• Records:
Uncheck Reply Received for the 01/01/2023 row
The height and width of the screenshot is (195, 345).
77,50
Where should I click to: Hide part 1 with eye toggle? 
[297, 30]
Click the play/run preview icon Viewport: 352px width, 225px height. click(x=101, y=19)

--

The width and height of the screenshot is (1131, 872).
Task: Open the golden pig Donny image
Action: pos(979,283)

--

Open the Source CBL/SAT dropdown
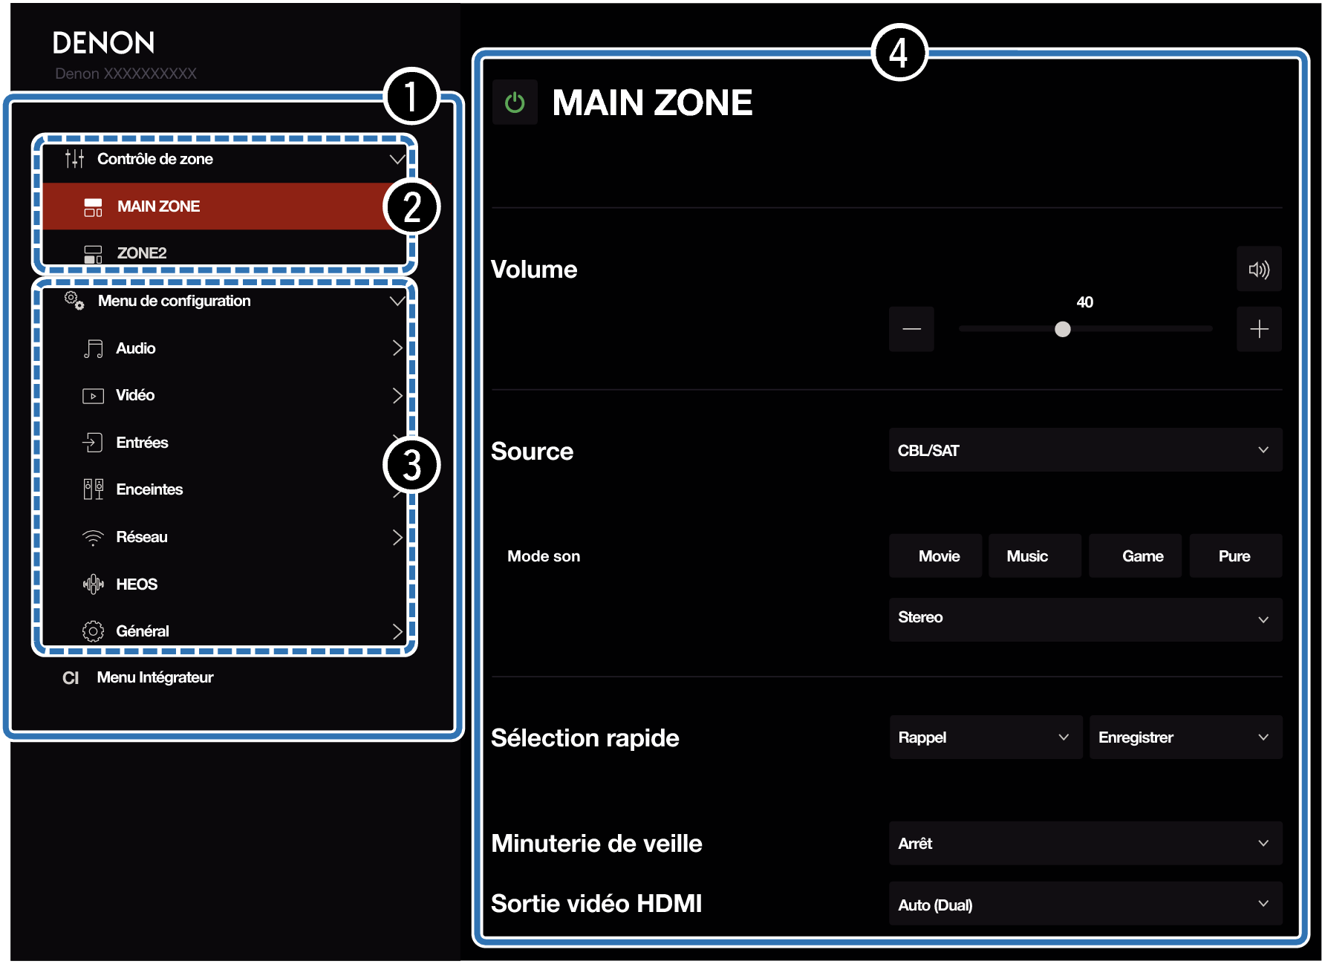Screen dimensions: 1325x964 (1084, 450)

• Task brief: Would you output, from the records above, exactly the run of lines that starts at the line containing "Uncheck Reply Received for the 01/01/2023 row" and ends at the line containing "Click the play/run", and only that run?

• Answer section:
Uncheck Reply Received for the 01/01/2023 row
The height and width of the screenshot is (195, 345).
77,50
Where should I click to: Hide part 1 with eye toggle? 
[297, 30]
Click the play/run preview icon Viewport: 352px width, 225px height. click(x=101, y=19)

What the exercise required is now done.